===== DATA LISTING =====

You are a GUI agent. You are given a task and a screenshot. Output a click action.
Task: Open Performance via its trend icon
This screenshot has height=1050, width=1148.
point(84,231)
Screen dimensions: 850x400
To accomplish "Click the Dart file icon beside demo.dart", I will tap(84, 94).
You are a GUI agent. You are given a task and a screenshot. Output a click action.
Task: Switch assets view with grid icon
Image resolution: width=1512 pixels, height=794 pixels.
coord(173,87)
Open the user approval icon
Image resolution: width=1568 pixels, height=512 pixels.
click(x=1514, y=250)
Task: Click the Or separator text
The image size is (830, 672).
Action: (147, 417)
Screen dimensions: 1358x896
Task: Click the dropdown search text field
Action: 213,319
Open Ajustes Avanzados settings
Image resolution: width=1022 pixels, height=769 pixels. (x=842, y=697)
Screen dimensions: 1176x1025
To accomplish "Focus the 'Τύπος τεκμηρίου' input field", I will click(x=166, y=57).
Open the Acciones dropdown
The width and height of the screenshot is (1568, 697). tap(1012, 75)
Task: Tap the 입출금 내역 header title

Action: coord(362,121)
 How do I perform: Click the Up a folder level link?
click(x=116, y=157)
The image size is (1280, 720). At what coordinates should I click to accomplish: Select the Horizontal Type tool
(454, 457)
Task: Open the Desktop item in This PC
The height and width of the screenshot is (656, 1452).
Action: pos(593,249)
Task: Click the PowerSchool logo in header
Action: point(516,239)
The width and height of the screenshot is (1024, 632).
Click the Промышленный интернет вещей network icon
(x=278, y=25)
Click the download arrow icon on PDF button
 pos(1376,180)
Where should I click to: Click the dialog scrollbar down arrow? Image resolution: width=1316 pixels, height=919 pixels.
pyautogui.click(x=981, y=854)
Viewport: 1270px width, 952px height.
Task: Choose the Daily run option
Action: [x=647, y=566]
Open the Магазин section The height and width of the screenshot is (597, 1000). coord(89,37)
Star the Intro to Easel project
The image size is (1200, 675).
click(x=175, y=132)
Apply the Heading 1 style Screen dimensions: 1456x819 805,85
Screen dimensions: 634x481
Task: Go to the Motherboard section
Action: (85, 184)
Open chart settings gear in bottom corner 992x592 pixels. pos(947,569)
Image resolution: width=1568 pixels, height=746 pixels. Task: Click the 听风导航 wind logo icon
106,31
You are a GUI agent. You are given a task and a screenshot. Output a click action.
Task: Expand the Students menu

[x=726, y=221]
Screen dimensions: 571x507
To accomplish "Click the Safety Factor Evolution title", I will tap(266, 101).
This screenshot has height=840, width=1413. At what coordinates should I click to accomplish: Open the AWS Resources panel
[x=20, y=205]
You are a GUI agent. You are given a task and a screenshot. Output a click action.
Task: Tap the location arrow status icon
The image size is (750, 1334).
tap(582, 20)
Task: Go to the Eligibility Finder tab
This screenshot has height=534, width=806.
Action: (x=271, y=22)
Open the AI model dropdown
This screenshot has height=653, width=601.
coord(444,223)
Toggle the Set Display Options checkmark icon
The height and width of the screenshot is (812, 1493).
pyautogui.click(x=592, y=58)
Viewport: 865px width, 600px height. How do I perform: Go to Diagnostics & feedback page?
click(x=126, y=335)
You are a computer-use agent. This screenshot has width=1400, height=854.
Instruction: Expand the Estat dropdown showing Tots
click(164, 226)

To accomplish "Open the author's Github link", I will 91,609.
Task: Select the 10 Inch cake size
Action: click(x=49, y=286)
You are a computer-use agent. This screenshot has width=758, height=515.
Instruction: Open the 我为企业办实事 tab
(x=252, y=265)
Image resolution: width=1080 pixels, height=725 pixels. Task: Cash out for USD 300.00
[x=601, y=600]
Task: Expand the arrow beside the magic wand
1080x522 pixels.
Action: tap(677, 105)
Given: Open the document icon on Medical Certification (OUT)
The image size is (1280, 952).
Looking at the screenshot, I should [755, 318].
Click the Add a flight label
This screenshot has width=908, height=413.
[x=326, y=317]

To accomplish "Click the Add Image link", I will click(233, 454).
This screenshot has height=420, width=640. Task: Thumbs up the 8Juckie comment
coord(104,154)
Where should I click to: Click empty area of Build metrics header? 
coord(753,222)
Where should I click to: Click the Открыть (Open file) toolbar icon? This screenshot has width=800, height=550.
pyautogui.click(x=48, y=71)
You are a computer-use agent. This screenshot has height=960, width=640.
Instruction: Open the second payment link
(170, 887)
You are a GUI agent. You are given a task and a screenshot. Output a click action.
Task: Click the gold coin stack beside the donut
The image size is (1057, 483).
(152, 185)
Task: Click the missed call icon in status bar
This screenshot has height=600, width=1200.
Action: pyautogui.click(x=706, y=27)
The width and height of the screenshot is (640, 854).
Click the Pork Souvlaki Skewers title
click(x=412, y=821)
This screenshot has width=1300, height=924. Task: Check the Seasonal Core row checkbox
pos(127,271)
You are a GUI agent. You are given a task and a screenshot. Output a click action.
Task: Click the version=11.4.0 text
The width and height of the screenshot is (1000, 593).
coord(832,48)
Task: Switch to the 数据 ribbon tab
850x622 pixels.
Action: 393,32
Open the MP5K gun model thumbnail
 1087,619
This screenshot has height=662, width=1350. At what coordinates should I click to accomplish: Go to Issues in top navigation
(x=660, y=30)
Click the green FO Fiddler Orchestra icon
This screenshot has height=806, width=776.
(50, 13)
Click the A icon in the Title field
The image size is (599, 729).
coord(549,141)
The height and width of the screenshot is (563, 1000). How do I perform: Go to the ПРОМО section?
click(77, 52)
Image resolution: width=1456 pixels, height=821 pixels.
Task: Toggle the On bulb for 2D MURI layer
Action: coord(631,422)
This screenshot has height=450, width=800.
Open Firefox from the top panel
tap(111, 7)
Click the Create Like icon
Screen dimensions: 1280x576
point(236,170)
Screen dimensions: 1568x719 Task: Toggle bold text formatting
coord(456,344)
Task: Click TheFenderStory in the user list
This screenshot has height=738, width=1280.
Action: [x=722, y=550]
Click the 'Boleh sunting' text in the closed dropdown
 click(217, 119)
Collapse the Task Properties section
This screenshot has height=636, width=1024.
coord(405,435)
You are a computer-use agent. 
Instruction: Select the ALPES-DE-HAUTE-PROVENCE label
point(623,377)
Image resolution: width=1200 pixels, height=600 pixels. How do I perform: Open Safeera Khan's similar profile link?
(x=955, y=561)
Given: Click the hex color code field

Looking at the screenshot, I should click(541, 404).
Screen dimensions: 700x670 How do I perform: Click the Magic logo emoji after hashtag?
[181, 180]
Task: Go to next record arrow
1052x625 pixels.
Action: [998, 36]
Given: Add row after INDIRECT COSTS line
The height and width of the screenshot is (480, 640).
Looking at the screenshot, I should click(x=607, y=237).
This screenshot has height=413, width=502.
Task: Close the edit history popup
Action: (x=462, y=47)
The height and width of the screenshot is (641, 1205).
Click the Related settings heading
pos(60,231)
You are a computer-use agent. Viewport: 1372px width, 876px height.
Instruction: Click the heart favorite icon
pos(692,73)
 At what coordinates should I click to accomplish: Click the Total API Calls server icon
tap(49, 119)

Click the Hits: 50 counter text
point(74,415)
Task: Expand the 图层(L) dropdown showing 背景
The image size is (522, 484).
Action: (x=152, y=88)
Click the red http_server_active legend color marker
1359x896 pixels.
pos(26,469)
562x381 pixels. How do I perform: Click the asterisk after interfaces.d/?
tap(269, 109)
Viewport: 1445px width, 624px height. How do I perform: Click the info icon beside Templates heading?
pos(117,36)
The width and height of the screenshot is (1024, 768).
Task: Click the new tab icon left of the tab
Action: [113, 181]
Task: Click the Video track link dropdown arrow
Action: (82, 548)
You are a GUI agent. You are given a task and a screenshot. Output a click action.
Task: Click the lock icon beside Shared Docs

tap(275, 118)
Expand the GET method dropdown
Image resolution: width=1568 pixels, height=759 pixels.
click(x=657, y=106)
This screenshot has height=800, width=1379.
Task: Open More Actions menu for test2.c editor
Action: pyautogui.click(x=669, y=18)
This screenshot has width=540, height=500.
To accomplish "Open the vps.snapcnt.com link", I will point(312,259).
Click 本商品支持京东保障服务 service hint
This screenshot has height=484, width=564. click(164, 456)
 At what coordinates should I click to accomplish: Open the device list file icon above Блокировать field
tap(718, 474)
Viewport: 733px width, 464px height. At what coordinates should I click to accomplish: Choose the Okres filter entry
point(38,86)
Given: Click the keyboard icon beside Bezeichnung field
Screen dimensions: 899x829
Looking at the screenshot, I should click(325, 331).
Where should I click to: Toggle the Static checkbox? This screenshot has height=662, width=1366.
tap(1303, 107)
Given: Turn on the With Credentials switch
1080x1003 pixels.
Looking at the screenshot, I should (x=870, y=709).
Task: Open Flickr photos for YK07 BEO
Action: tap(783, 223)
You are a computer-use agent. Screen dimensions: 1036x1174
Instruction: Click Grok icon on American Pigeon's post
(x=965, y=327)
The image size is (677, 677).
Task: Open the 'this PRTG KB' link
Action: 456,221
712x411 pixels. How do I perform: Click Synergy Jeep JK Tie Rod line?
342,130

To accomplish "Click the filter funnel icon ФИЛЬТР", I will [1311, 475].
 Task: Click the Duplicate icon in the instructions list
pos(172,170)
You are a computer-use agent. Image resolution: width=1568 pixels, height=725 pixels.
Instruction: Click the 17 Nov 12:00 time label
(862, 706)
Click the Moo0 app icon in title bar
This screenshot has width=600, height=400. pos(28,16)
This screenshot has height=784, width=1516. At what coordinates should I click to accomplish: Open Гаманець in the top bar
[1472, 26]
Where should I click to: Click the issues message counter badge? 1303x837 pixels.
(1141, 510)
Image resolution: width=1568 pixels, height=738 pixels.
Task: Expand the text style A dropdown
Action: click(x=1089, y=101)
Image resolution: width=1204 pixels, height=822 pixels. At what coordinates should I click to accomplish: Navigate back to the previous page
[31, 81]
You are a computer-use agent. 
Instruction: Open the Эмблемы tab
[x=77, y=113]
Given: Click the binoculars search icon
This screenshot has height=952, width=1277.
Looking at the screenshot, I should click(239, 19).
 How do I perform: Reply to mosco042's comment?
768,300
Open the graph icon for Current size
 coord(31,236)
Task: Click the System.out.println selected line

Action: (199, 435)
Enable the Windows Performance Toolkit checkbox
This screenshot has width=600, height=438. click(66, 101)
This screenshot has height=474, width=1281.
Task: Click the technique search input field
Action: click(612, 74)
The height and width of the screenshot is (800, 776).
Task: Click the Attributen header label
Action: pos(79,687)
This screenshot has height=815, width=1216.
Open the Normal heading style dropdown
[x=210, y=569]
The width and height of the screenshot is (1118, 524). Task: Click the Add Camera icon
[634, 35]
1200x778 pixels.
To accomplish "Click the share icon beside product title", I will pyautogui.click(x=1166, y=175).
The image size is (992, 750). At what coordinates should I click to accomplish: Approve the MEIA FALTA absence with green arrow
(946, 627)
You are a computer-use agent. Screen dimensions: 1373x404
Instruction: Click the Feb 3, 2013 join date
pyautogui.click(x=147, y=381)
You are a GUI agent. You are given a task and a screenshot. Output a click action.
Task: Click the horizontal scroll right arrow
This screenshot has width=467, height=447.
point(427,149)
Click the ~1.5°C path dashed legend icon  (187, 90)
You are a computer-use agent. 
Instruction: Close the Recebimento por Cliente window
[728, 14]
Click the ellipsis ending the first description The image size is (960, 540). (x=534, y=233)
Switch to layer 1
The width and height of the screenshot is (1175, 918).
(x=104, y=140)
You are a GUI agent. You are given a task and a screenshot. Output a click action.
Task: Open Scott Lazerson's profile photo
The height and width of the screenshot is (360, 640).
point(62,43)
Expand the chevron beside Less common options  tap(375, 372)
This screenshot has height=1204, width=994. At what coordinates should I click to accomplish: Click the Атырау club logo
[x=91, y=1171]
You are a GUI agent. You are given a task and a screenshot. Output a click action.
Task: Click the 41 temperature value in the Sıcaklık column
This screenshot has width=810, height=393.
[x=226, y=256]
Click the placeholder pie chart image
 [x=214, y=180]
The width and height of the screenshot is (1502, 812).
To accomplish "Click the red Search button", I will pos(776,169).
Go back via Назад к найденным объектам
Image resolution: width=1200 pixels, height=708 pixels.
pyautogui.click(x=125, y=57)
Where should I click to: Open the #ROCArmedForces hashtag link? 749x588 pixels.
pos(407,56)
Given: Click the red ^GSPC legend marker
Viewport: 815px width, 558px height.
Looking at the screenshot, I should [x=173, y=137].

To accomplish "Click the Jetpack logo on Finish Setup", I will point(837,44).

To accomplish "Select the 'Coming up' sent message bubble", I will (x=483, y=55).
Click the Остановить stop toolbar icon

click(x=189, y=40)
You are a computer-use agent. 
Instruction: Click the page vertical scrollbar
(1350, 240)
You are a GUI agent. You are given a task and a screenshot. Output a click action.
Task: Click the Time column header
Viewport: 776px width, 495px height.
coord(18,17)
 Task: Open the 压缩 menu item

=====

- WORK REQUIRED: The reply must be a number and nothing more: the count of lines above that contain the word "status".

- OUTPUT OF THE TASK: 2